Exercise brief:
Would you restate the entries below word for word, leaving out the images?

Exercise input:

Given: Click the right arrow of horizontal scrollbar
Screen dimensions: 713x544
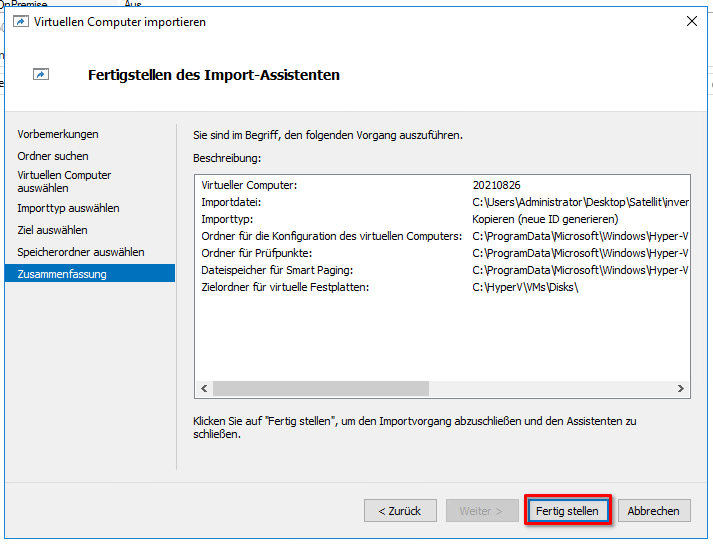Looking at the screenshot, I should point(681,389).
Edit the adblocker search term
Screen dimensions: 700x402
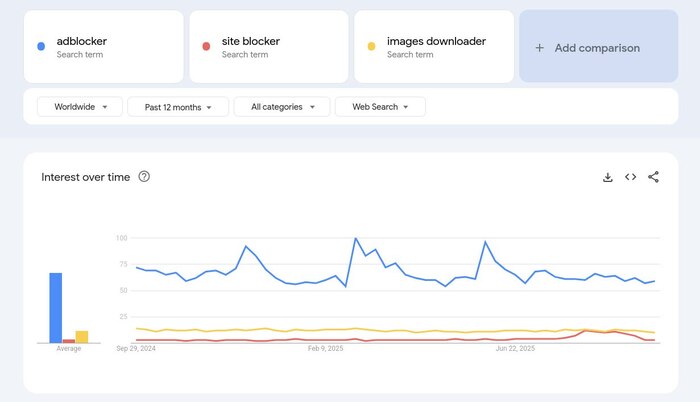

Task response:
Given: Click the right arrow of horizontal scrollbar
Screen dimensions: 713x544
Looking at the screenshot, I should point(681,389).
Edit the adblocker search term
Screen dimensions: 700x402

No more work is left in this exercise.